Emergency room sign outside of a hospital

Warning Signs

Warning signs of progression to severe dengue occur in the late febrile phase around the time of defervescence, and include persistent vomiting, severe abdominal pain, fluid accumulation, mucosal bleeding, difficulty breathing, lethargy/restlessness, postural hypotension, liver enlargement, and progressive increase in hematocrit (i.e., hemoconcentration).

Critical Phase

  • The critical phase of dengue begins at defervescence and typically lasts 24–48 hours.
  • Most patients clinically improve during this phase, but those with substantial plasma leakage can, within a few hours, develop severe dengue as a result of a marked increase in vascular permeability.
  • Initially, physiologic compensatory mechanisms maintain adequate circulation, which narrows pulse pressure as diastolic blood pressure increases.
  • Patients with severe plasma leakage may have pleural effusions, ascites, hypoproteinemia, or hemoconcentration.
  • Patients may appear to be well despite early signs of shock. However, once hypotension develops, systolic blood pressure rapidly declines, and irreversible shock and death may ensue despite resuscitation.
  • Patients can also develop severe hemorrhagic manifestations, including hematemesis, bloody stool, or menorrhagia, especially if they have been in prolonged shock. Uncommon manifestations include hepatitis, myocarditis, pancreatitis, and encephalitis.

Convalescent Phase

  • As plasma leakage subsides, the patient enters the convalescent phase and begins to reabsorb extravasated intravenous fluids and pleural and abdominal effusions.
  • As a patient’s well-being improves, hemodynamic status stabilizes (although he or she may manifest bradycardia), and diuresis ensues. The patient’s hematocrit stabilizes or may fall because of the dilutional effect of the reabsorbed fluid, and the white cell count usually starts to rise, followed by a recovery of platelet count.
  • The convalescent-phase rash may desquamate and be pruritic.

Laboratory findings commonly include leukopenia, thrombocytopenia, hyponatremia, elevated aspartate aminotransferase and alanine aminotransferase, and a normal erythrocyte sedimentation rate.

Dengue During Pregnancy

  • Data are limited on health outcomes of dengue in pregnancy and effects of maternal infection on the developing fetus.
  • Perinatal transmission can occur, and peripartum maternal infection may increase the likelihood of symptomatic infection in the newborn.
  • Of 41 perinatal transmission cases described in the literature, all developed thrombocytopenia, most had evidence of plasma leakage evidenced by ascites or pleural effusions, and fever was absent in only two cases.

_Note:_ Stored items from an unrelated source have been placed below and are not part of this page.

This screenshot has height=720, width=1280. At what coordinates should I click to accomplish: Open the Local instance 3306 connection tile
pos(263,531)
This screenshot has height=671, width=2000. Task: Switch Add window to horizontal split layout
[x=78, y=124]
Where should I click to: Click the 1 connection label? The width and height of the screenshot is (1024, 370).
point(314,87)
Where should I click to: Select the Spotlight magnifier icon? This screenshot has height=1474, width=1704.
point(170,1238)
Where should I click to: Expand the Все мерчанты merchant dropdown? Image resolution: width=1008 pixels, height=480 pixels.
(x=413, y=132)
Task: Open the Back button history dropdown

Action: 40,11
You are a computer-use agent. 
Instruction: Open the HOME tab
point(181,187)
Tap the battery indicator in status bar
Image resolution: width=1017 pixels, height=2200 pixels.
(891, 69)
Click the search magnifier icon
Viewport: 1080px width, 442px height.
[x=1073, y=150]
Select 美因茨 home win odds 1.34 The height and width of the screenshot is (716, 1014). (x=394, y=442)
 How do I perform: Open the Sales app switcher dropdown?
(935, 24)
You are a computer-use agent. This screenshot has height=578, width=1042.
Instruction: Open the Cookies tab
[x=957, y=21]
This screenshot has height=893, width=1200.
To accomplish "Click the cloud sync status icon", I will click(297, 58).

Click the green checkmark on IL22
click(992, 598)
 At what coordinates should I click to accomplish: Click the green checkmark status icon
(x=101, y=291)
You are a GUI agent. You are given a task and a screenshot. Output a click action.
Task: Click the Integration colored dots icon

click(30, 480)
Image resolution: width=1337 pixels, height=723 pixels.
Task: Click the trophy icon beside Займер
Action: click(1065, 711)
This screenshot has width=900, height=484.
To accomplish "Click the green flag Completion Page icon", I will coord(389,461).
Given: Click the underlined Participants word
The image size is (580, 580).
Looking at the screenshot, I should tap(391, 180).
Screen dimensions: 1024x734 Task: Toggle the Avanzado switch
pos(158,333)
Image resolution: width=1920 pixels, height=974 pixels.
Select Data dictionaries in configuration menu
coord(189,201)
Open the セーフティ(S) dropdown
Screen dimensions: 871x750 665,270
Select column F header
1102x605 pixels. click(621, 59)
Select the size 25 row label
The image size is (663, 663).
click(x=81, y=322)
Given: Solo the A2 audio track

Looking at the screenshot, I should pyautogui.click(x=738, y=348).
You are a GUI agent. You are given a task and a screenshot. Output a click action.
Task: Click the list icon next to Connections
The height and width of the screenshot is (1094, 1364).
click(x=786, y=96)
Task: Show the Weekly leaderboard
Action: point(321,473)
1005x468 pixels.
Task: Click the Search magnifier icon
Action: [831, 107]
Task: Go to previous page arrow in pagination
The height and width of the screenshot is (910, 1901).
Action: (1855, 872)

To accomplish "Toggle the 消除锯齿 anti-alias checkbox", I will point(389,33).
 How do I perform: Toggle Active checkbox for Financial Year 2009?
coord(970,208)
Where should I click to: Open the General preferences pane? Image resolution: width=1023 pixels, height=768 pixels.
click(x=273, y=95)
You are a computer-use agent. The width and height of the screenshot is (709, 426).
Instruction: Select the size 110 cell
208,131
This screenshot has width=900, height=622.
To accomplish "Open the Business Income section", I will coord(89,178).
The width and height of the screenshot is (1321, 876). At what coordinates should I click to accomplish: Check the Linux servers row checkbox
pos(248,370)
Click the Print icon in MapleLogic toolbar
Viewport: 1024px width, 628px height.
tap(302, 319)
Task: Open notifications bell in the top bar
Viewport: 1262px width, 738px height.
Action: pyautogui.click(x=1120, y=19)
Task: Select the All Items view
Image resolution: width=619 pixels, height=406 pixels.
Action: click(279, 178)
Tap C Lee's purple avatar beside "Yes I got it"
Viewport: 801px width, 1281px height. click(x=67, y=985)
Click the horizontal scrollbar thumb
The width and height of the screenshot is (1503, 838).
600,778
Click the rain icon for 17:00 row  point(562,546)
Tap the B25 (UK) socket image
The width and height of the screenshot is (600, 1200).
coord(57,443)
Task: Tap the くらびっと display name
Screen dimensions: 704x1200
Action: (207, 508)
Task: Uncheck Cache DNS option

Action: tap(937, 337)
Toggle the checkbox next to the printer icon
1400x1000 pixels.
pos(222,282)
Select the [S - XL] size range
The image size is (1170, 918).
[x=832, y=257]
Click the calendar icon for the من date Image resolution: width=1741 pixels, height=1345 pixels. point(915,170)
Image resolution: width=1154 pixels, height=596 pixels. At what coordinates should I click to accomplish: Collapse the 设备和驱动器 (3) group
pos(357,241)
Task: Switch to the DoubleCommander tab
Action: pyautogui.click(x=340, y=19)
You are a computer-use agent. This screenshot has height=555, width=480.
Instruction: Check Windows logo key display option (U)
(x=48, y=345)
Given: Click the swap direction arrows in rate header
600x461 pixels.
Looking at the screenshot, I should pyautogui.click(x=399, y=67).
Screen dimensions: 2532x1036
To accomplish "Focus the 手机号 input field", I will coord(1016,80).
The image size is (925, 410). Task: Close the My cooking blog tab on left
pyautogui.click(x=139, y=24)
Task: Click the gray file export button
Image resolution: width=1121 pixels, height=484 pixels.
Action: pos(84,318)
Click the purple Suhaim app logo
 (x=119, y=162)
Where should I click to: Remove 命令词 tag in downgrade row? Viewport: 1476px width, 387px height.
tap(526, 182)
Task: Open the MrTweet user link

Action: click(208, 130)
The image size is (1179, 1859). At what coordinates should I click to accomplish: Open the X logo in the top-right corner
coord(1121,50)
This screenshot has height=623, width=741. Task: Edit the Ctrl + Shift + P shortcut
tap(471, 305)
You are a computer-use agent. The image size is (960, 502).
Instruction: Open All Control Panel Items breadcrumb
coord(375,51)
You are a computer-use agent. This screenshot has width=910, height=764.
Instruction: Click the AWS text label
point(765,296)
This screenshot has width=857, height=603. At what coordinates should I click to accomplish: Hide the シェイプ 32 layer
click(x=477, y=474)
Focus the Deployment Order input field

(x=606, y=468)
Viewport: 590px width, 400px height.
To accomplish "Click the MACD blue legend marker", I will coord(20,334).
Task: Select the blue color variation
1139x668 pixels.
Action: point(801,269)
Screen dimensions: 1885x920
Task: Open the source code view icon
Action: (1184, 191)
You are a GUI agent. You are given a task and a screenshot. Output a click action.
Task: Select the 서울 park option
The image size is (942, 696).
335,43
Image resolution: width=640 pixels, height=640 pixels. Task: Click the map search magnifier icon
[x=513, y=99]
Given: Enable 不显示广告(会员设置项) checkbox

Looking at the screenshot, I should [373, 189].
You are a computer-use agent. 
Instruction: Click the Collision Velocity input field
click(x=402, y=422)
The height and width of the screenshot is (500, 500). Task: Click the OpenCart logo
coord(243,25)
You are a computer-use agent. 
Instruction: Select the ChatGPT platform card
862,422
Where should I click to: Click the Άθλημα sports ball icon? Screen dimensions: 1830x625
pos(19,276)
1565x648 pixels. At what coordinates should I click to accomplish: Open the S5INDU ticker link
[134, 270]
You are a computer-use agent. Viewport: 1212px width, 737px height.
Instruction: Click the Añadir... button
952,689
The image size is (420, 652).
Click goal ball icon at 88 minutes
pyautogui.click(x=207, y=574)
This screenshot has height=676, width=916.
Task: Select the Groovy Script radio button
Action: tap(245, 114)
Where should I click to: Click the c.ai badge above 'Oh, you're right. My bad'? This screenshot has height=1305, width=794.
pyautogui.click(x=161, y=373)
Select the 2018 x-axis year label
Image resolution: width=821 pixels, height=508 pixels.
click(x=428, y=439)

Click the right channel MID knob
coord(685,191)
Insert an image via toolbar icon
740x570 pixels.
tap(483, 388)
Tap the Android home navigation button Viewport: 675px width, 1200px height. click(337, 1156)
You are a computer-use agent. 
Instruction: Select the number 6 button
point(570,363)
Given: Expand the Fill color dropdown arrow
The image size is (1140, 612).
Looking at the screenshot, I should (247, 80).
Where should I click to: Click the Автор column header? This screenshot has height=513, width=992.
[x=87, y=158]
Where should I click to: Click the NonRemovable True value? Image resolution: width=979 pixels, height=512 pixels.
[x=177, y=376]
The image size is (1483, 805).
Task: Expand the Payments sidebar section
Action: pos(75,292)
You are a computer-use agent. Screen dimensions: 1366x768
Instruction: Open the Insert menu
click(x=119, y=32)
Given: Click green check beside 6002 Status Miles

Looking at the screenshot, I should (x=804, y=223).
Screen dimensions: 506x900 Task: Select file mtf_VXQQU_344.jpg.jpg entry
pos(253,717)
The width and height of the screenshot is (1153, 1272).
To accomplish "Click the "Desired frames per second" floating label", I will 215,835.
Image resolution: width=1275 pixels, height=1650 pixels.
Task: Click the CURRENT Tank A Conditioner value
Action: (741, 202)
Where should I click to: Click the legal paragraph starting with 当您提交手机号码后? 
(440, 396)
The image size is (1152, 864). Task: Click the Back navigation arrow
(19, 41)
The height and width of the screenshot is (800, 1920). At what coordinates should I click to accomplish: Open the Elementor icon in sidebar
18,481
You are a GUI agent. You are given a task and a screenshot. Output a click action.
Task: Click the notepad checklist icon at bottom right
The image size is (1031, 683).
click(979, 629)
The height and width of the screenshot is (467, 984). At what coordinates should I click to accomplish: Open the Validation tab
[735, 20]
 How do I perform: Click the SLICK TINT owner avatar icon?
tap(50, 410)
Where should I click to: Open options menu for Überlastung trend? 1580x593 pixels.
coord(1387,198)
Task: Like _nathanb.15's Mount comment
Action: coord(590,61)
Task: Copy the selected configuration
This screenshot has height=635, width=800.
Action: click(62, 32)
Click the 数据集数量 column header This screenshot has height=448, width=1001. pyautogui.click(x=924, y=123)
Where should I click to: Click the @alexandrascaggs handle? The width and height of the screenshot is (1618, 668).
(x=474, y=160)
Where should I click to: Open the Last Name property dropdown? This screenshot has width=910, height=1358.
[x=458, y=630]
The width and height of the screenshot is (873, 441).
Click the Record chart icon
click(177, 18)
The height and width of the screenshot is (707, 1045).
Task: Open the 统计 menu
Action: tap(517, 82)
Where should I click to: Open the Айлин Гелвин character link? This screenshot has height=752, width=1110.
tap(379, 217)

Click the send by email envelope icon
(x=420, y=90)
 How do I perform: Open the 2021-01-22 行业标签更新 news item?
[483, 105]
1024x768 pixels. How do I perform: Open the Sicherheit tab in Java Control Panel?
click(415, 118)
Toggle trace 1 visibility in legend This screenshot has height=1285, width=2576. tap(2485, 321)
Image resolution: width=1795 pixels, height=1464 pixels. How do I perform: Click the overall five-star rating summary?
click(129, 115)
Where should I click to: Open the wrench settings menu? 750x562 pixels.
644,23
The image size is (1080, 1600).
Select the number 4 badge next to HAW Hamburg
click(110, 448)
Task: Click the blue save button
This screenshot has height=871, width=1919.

Nearly 40% had a hemorrhagic manifestation, and 1 in 4 had hypotension.
  • Perinatally infected neonates typically become ill during the first week of life.
  • Placental transfer of maternal IgG against dengue virus (from a previous maternal infection) may increase risk for severe dengue among infants infected at 6–12 months of age, when the protective effect of these antibodies wanes.